Meyer previously told The Daily Beast that the raids traumatized his 98-year-old mother, who died on Saturday afternoon after collapsing at her home.
“They showed up like the Gestapo,” he said.
The operation also sparked outrage and questions about whether the outlet’s First Amendment rights were violated, spurring the Kansas Bureau of Investigation (KBI) to take over the case on Monday. White House press secretary Karine Jean-Pierre even expressed concern over the incident to reporters at a Wednesday briefing.
“The freedom of the press, that is a core value when we think about our democracy,” Jean-Pierre said. “The president always speaks about that,” she said, according to the Kansas City Star. “We’ll continue to reaffirm this fundamental right.”
In a statement Wednesday, the KBI said that while its investigation remains open, the agency has also determined it “will proceed independently, and without review or examination of any of the evidence seized on Friday.” Court documents obtained by KSHB on Monday show that at least five computer towers, two cell phones, and an external hard drive were taken in the raids.
“I appreciate the involvement of the KBI, which was able to step back and provide an independent look at what happened,” Rhodes said. “Nothing, however, will satisfy the damage this incident has done to the newspaper, and this step does not bring Joan Meyer back.”
On Monday, The Daily Beast obtained security footage of the raid at the Record, which showed officers laughing and making jokes as they removed computer towers and took photos of private passwords.

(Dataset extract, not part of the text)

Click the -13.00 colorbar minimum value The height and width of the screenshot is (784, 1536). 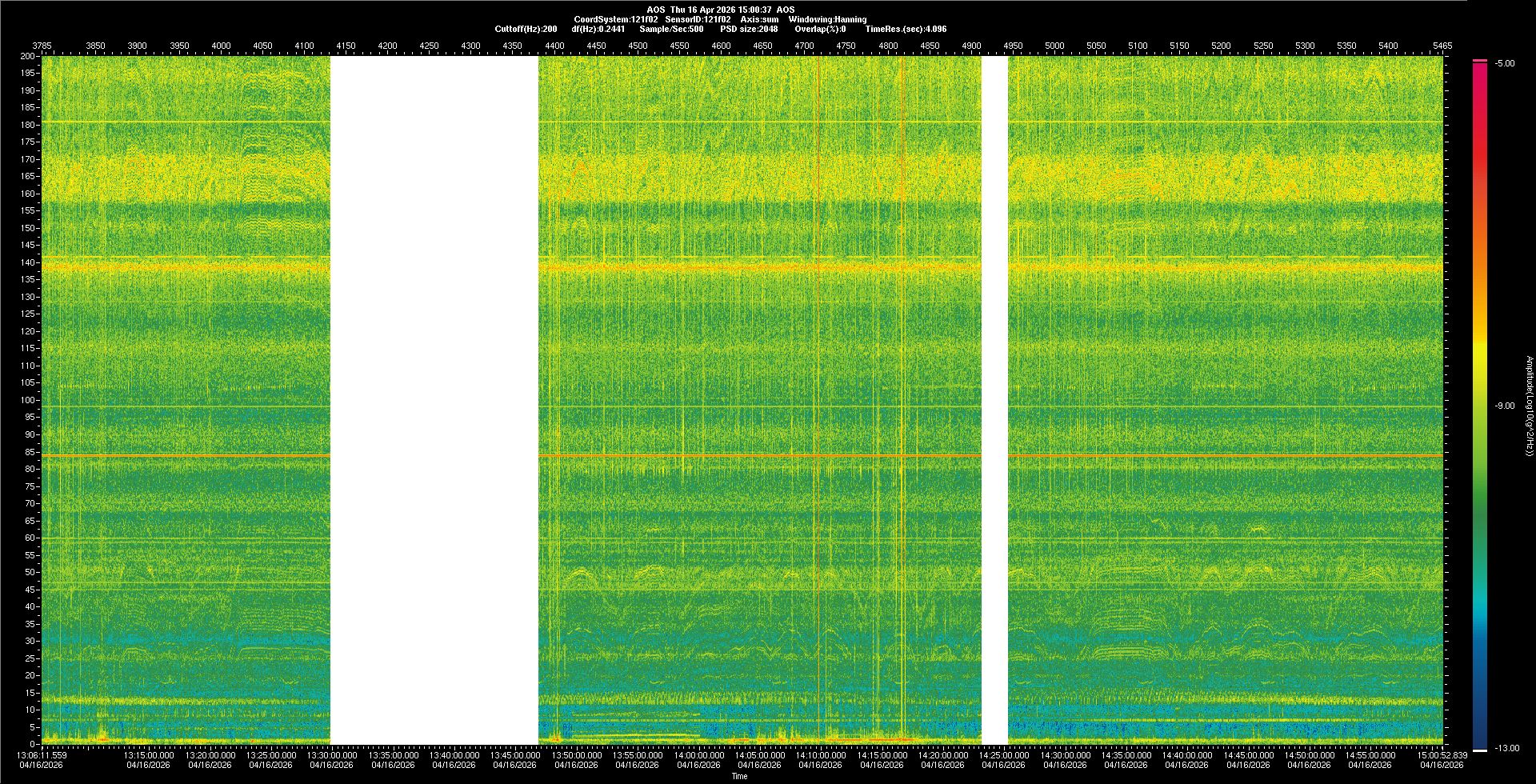pyautogui.click(x=1506, y=749)
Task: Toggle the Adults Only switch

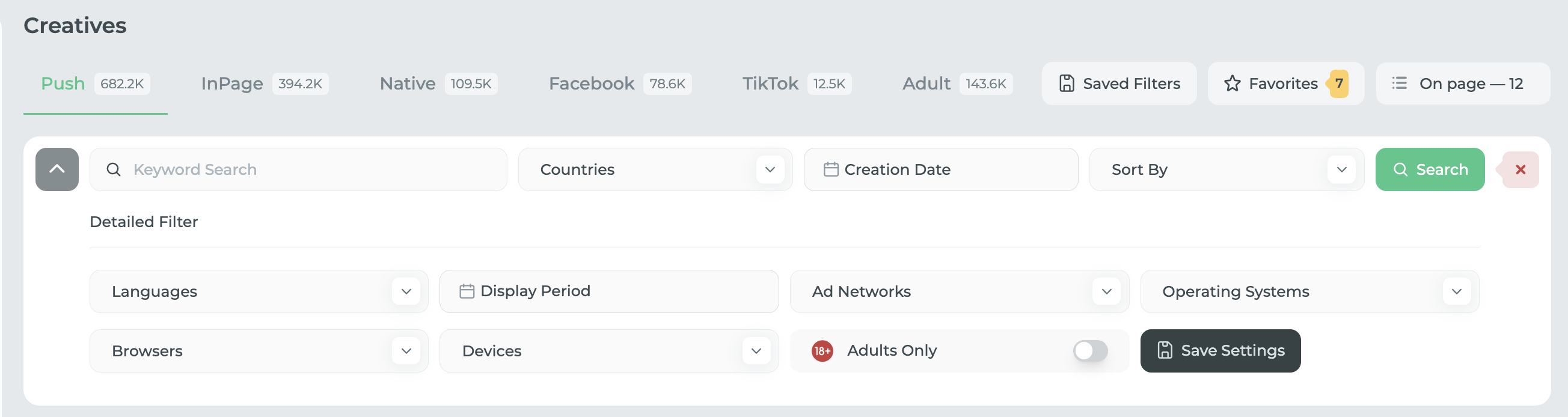Action: 1089,352
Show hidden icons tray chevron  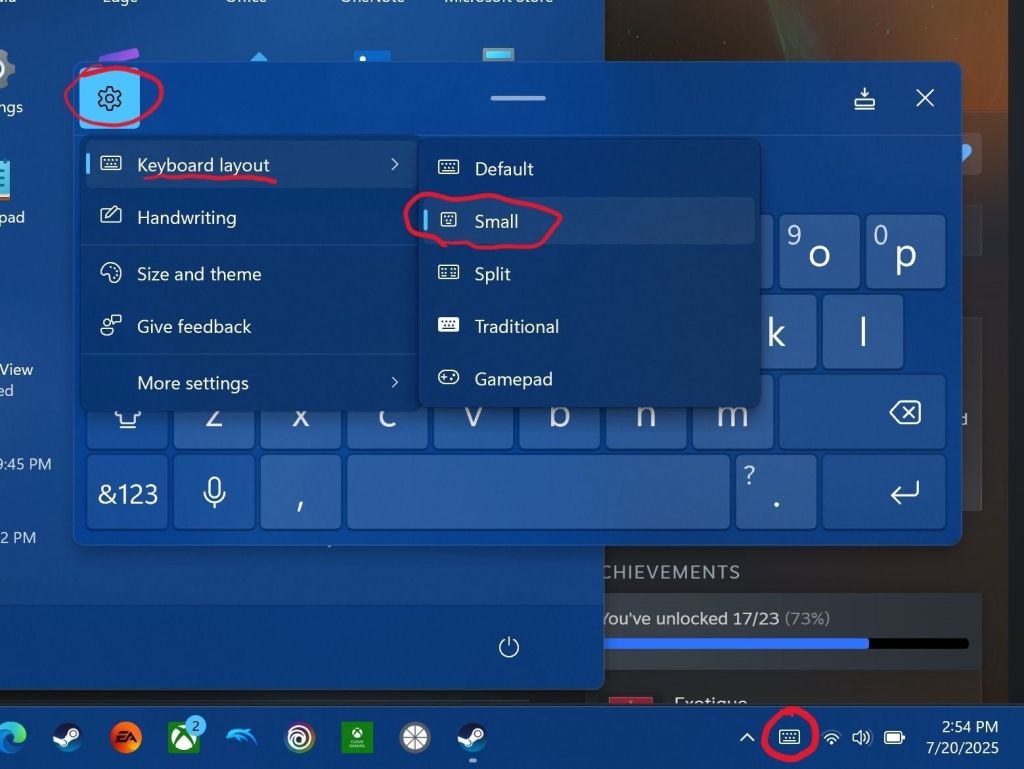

The security footage also confirmed that Marion County Police Chief Gideon Cody was on the scene. Cody did not respond to a request for comment on Wednesday but previously told The Daily Beast that he believes “when the rest of the story is available to the public, the judicial system that is being questioned will be vindicated.”
Meyer previously told The Daily Beast that the raids came after a confidential source leaked sensitive documents to the newspaper about local restaurateur Kari Newell. He said that while the paper did not publish a story about Newell, he did alert local police about the information.
Newell told CNN that the Record unlawfully used her credentials to gain information about her that was only available to authorities. But she admitted she was still “flabbergasted” to learn of Friday’s raid and said she had no idea it was happening.